This volume recounts the varying fortunes of English teaching (and teachers) in China from the 1950s to the 1990s. Bob Adamson explains its origins in an anecdote of how, while teaching in Shanxi in 1983, he met an adult student who, as a young Red Guard, had helped hurl his English teacher to his death from a dormitory window (p. 1). Not all of Adamson's examples of English teaching's vicissitudes under the communists are so grisly, but he illustrates convincingly how dicey an issue it has been, and remains. Well before 1949, he reminds us, English was the language of foreign barbarians, imperial aggressors, exploitive profiteers, and menacing missionaries, yet its utility for diplomacy, trade, and modernization made it a necessary evil, and the communists inherited this quandary (p. 2). Very little of the material presented in Adamson's study is surprising, but it does offer an in-depth look at the workings of a totalitarian state's efforts at controlling an unavoidable-but potentially subversive-body of knowledge.

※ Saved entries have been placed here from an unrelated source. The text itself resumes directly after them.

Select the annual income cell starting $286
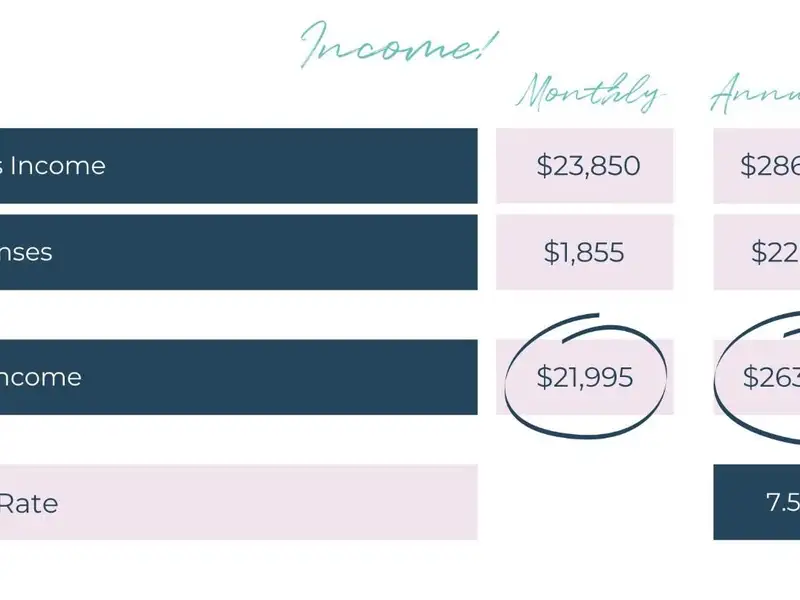800x600 pixels. pos(757,166)
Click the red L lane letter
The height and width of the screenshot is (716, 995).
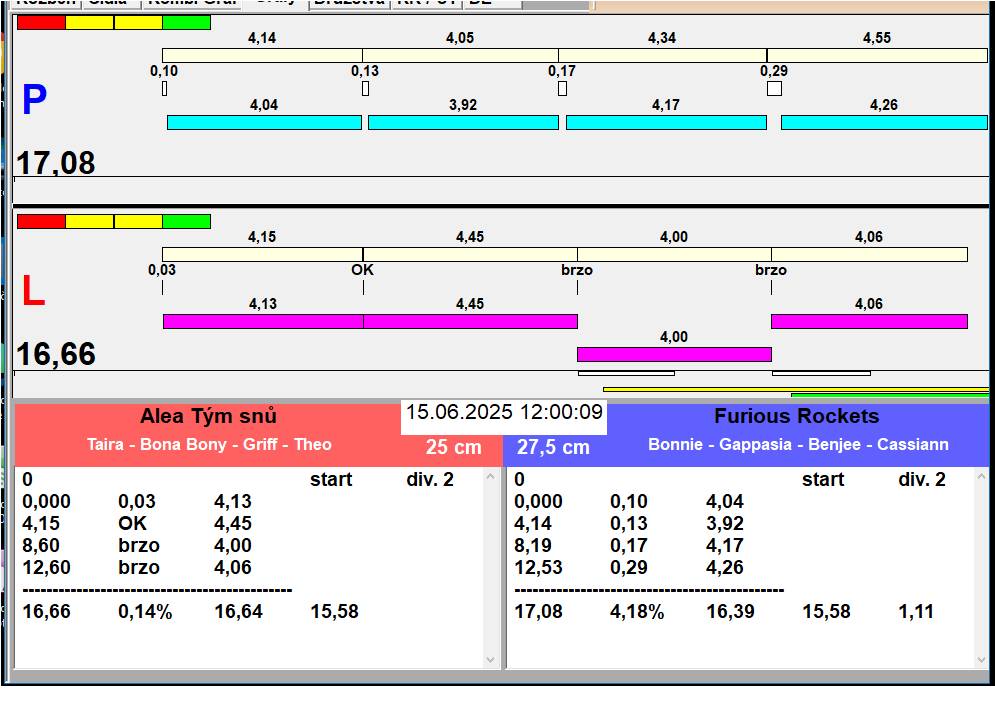click(33, 291)
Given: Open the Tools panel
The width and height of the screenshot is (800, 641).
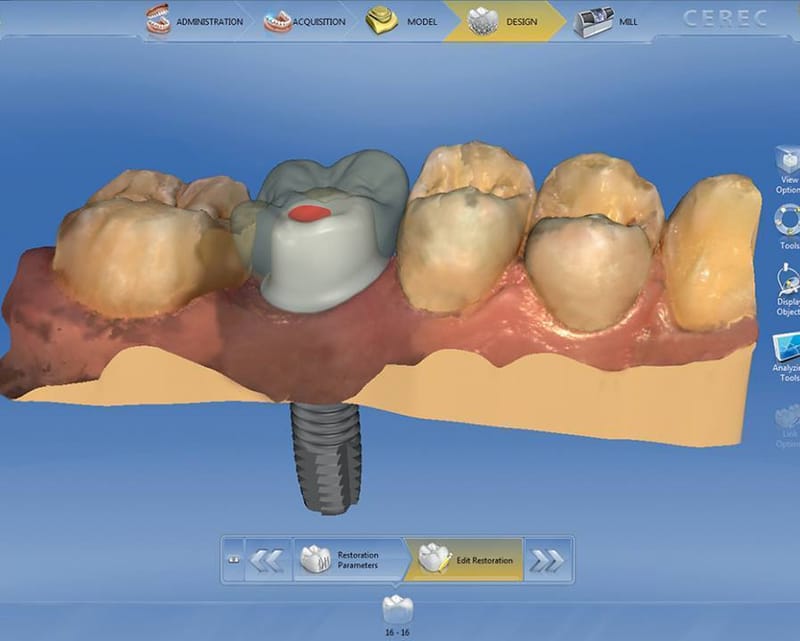Looking at the screenshot, I should click(788, 222).
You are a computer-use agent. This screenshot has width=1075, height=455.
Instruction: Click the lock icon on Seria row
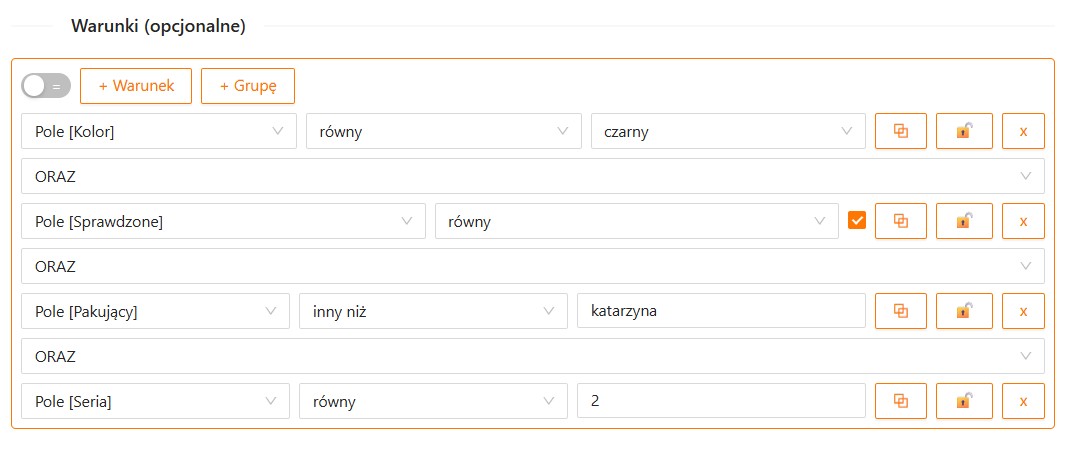pyautogui.click(x=963, y=401)
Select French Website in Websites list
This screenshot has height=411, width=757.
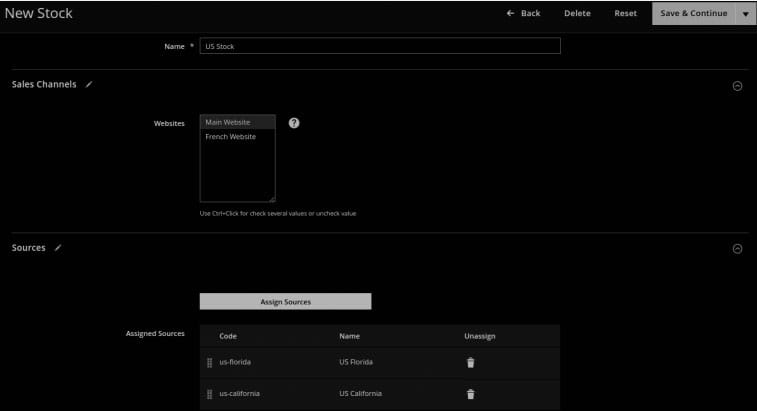pyautogui.click(x=230, y=137)
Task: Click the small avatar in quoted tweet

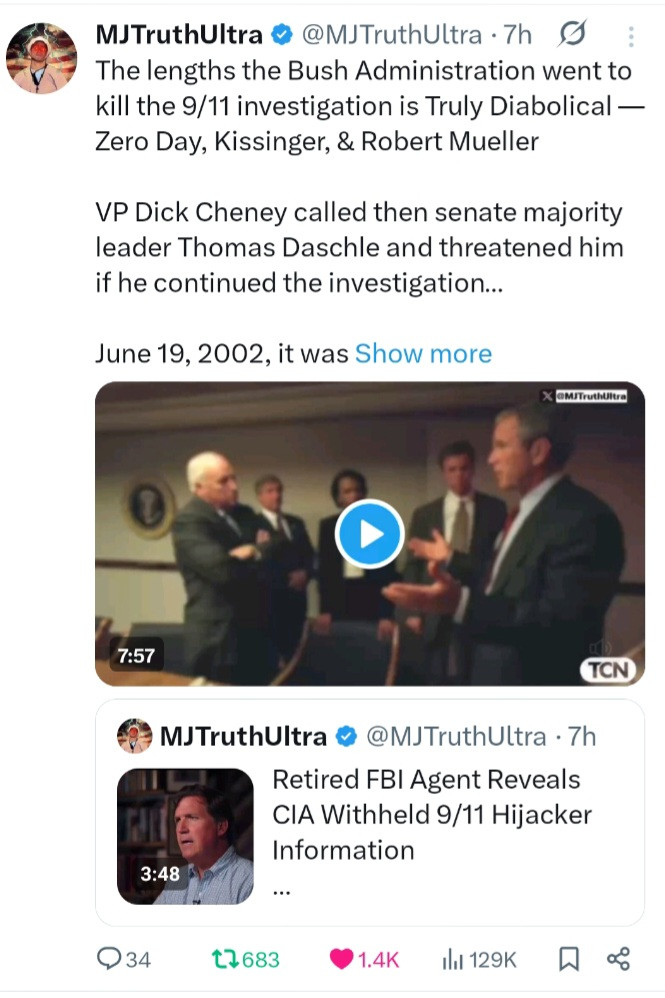Action: click(135, 737)
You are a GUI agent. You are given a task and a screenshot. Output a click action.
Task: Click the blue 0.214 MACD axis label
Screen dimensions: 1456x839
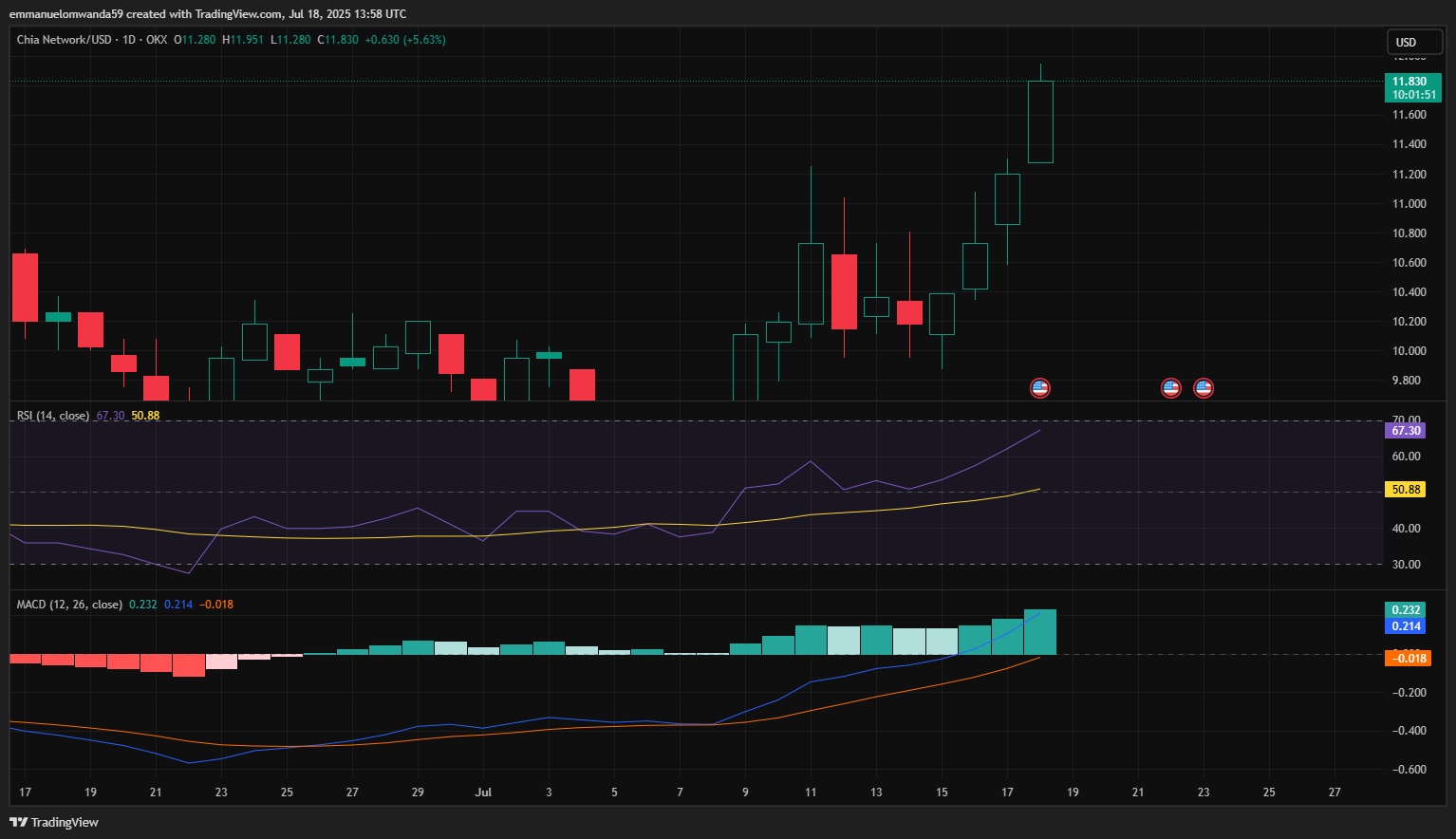point(1406,626)
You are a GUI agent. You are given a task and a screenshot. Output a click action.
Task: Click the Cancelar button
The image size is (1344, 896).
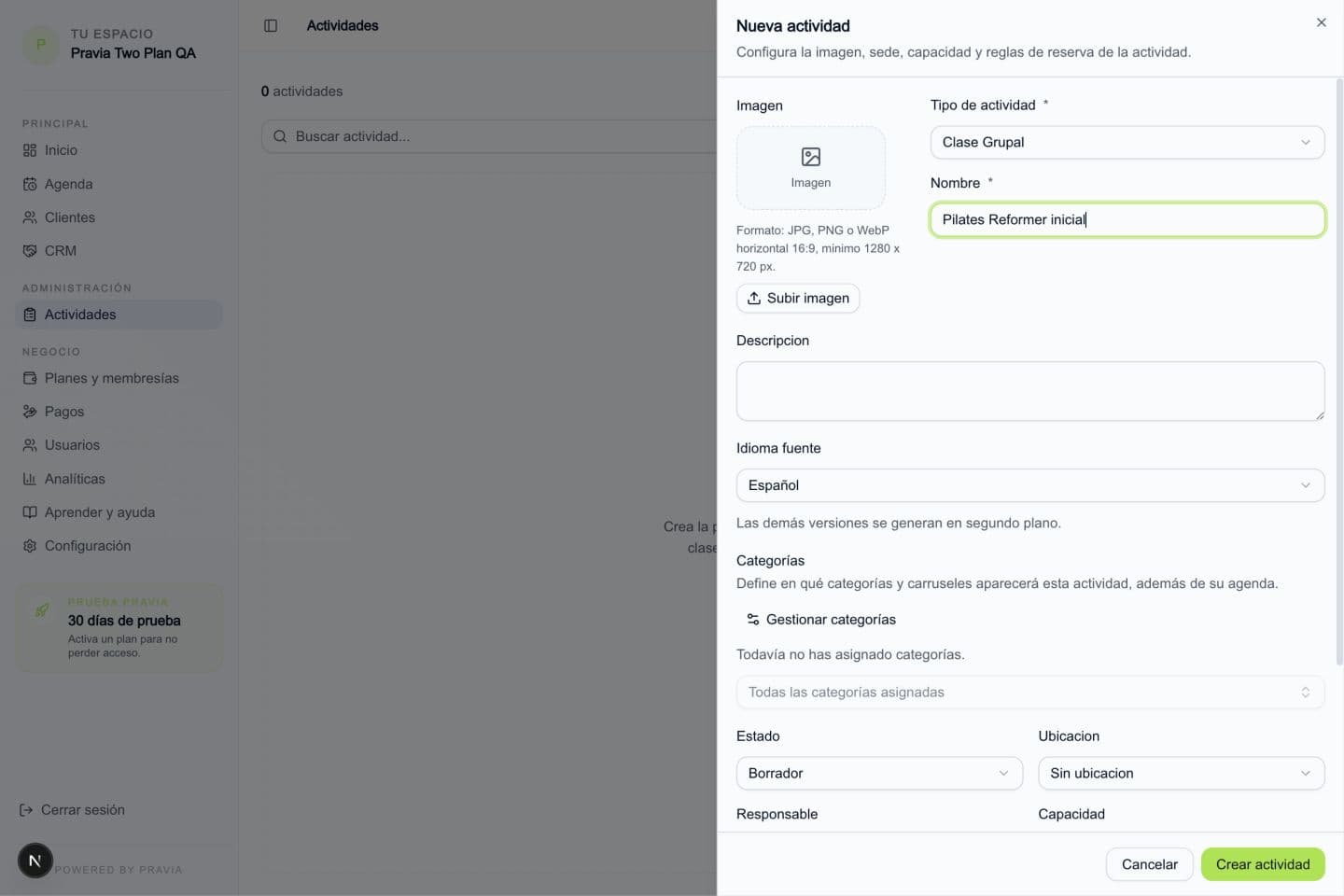pyautogui.click(x=1150, y=864)
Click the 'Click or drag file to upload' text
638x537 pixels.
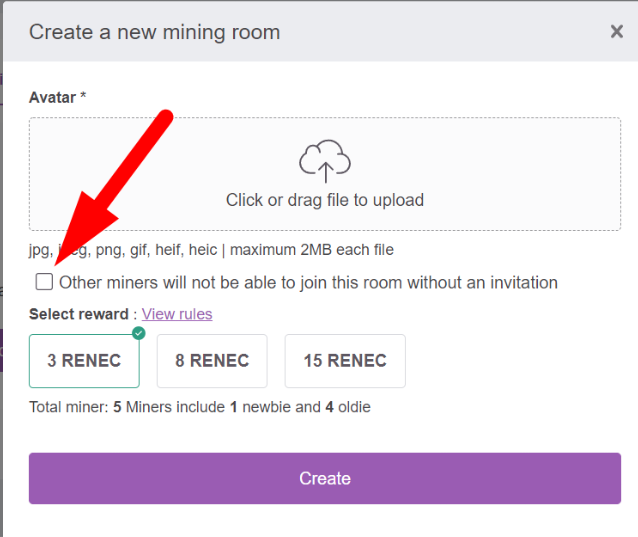pos(324,200)
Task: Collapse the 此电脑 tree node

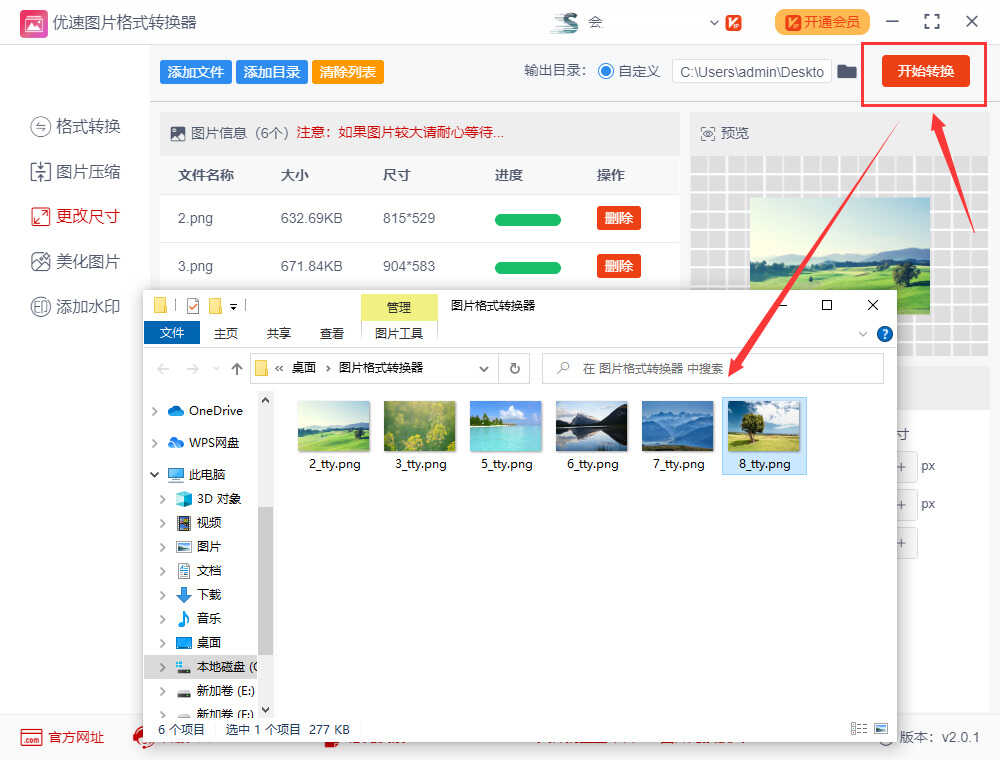Action: pyautogui.click(x=154, y=474)
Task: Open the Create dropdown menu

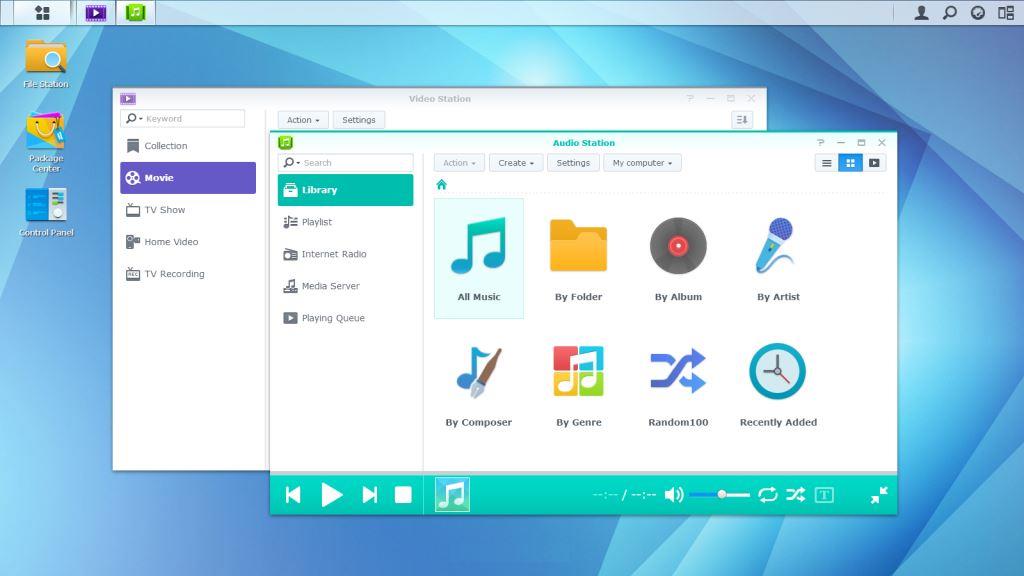Action: click(x=515, y=162)
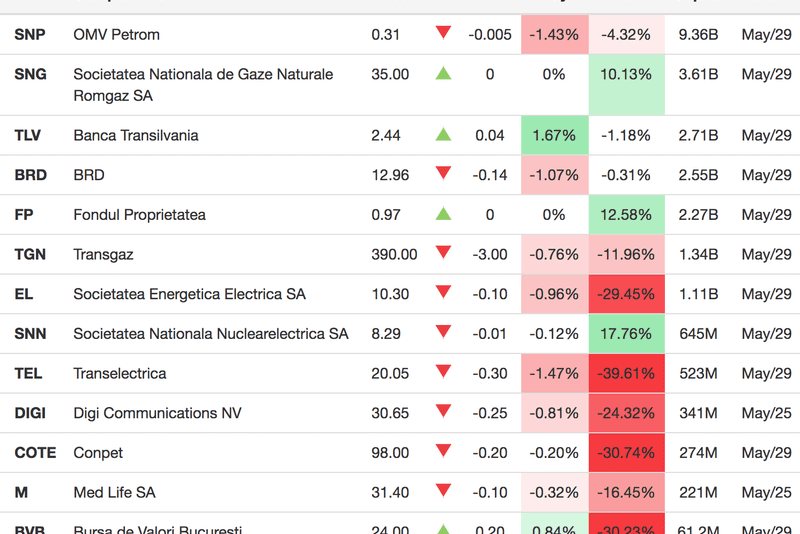Click red down arrow for Digi Communications NV

click(x=443, y=412)
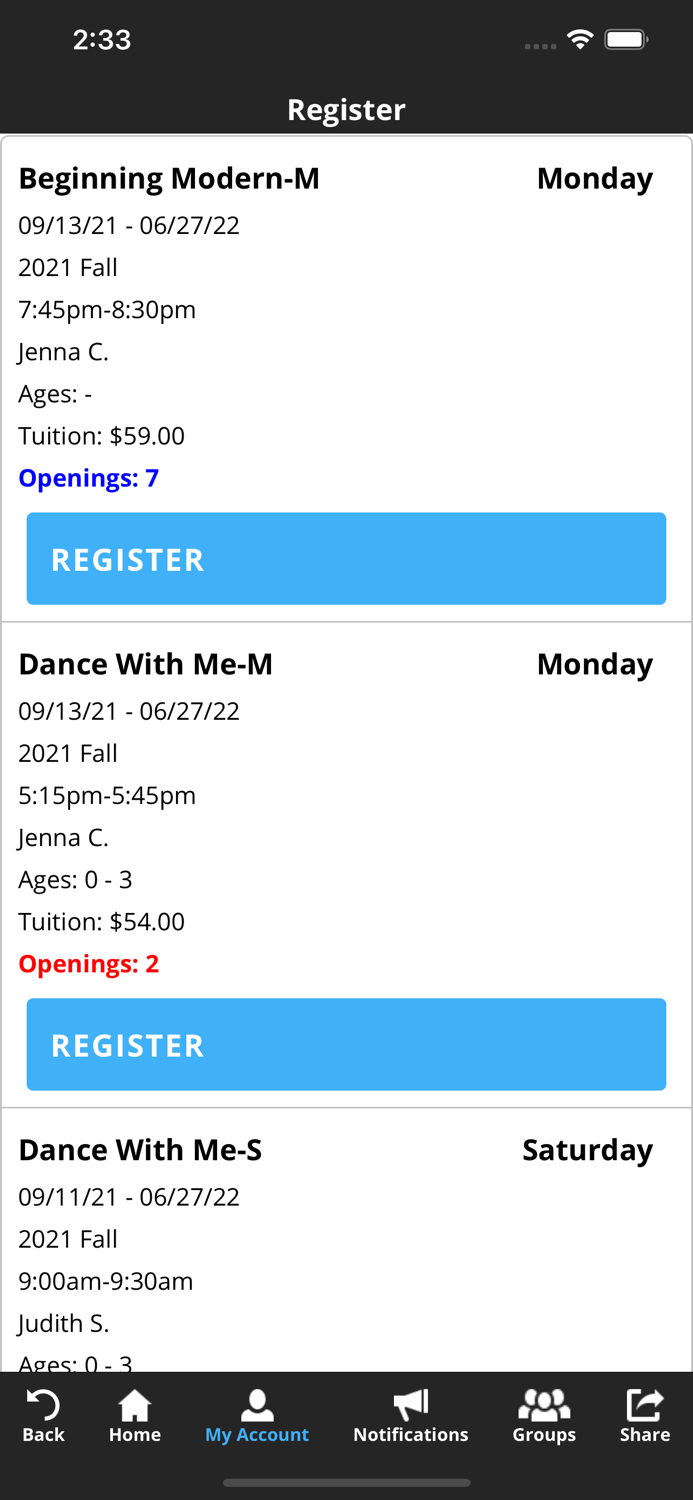693x1500 pixels.
Task: Open My Account person icon
Action: tap(257, 1405)
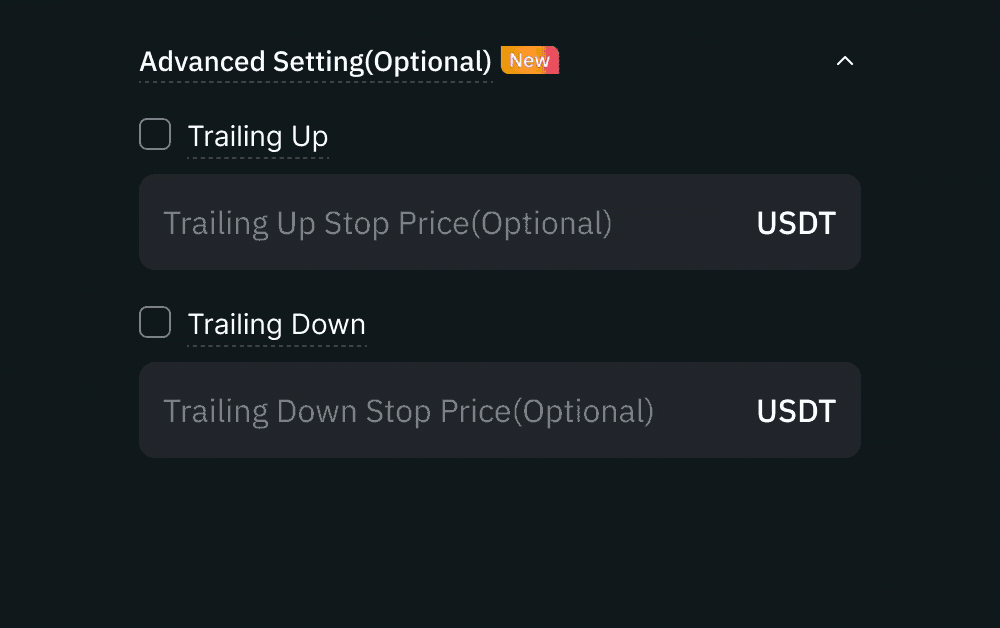Screen dimensions: 1000x628
Task: Focus the Trailing Up Stop Price field
Action: point(450,222)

In the 1990s, Adamson became involved in textbook writing in Beijing with the venerable People's Education Press (PEP), which was responsible for junior middle school textbooks during the period in question, and discovered its archives, which, along with the reminiscences of present and former PEP staff, provided his primary material (pp. 5-8). The bulk of his study is close analyses of PEP English textbooks, with commentary on how PEP curricula, syllabi, and pedagogy were altered by shifts in education policy deriving from whatever straits in which the Party found itself. What PEP personnel went through-steering a course through treacherous ideological and practical waters to produce textbooks approved by cadres-will assure today's spoiled Western educators that they don't have it so bad. This study is inadvertently amusing for its soberly academic explications of facile political content which does not require such lengthy treatment.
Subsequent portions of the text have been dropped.